Research News

Love basmati rice? Scientists have now sequenced its genome

Genome offers clues to growing drought-tolerant and bacteria-resistant rice

Using an innovative genome sequencing technology, National Science Foundation-funded researchers have assembled the complete genetic blueprint of two basmati rice varieties, including one that is drought-tolerant and resistant to bacterial disease. The findings, published in Genome Biology, also show that basmati rice is a hybrid of two other rice groups.

Basmati -- derived from the Hindi word for "fragrant" -- is a type of aromatic long-grain rice grown in southern Asia.

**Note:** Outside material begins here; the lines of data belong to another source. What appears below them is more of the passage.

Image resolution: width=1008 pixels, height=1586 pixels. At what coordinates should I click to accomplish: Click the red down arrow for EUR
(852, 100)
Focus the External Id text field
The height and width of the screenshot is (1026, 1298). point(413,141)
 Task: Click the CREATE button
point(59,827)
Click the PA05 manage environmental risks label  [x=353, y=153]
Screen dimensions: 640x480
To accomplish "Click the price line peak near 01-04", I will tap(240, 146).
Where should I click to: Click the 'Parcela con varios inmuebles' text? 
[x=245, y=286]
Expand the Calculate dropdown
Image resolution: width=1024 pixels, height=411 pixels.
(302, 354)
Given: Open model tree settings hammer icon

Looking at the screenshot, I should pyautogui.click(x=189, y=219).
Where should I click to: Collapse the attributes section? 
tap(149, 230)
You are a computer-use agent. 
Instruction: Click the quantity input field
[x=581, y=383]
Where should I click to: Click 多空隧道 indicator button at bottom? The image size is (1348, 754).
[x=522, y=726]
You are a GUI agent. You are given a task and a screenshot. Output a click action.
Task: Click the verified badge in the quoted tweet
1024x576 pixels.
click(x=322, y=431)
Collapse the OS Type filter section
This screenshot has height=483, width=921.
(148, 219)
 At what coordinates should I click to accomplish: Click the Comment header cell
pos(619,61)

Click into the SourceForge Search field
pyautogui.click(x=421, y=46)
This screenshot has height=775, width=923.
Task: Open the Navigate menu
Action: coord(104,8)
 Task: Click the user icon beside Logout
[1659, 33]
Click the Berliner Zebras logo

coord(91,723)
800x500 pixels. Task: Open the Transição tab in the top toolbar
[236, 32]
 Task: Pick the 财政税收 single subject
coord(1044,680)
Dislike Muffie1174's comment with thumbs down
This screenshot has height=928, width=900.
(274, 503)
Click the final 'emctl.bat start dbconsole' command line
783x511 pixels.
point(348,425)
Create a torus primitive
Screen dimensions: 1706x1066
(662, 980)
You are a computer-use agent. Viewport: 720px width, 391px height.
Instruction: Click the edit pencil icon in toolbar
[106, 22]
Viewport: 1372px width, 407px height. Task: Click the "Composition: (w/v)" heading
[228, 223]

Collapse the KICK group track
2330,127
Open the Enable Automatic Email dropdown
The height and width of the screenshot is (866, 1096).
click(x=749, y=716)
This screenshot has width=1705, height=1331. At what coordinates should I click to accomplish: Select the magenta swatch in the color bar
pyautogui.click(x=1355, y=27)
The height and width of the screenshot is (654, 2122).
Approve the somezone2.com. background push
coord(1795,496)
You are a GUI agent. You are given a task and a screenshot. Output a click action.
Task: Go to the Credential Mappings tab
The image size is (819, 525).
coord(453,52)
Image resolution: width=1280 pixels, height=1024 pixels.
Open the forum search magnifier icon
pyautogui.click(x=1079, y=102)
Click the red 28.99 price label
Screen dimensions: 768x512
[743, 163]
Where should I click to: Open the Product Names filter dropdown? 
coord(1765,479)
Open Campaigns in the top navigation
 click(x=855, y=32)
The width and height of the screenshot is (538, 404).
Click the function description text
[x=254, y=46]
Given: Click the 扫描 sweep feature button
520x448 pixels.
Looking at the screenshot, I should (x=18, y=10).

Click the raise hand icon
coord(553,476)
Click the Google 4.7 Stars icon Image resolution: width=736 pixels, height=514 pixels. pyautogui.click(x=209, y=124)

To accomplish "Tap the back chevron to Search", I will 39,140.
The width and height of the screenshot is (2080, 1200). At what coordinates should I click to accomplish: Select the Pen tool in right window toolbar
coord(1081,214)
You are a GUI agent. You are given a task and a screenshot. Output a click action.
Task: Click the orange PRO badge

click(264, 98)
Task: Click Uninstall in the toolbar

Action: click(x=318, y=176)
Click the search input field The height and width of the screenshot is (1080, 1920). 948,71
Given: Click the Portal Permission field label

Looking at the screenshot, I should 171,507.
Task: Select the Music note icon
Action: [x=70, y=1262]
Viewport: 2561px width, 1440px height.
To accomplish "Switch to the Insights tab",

Despite the economic and cultural importance of basmati and related aromatic rice varieties, their evolutionary history is not fully understood.

"Rice is one of the most important staple crops worldwide, and the varieties in the basmati group are some of the most iconic and prized rice varieties," said Jae Young Choi of New York University and the study's lead author. "But until recently, a high-quality reference genome for basmati rice did not exist."

Whole-genome sequencing -- which determines an organism's complete DNA sequence -- is an important tool for studying plants and improving crop varieties. Prior research assembled the genome for basmati rice using short-read sequencing -- in which DNA is broken into tiny fragments and then reassembled -- but there were missing sequences and gaps in the data.

The researchers at NYU's Center for Genomics and Systems Biology sequenced the genome of two members of the basmati rice group using nanopore sequencing technology.

The sequencing confirmed that basmati rice is a hybrid of two other rice groups. Most genetic material in basmati comes from japonica (a rice group found in East Asia), followed by the rice group aus (found in Bangladesh).

"This discovery offers new insights into how adaptation to environments and cultural preferences might have shaped the domestication of basmati rice, an aromatic rice variety that's often a preferred choice," says Gerald Schoenknecht, a program director in NSF's Division of Integrative Organismal Systems.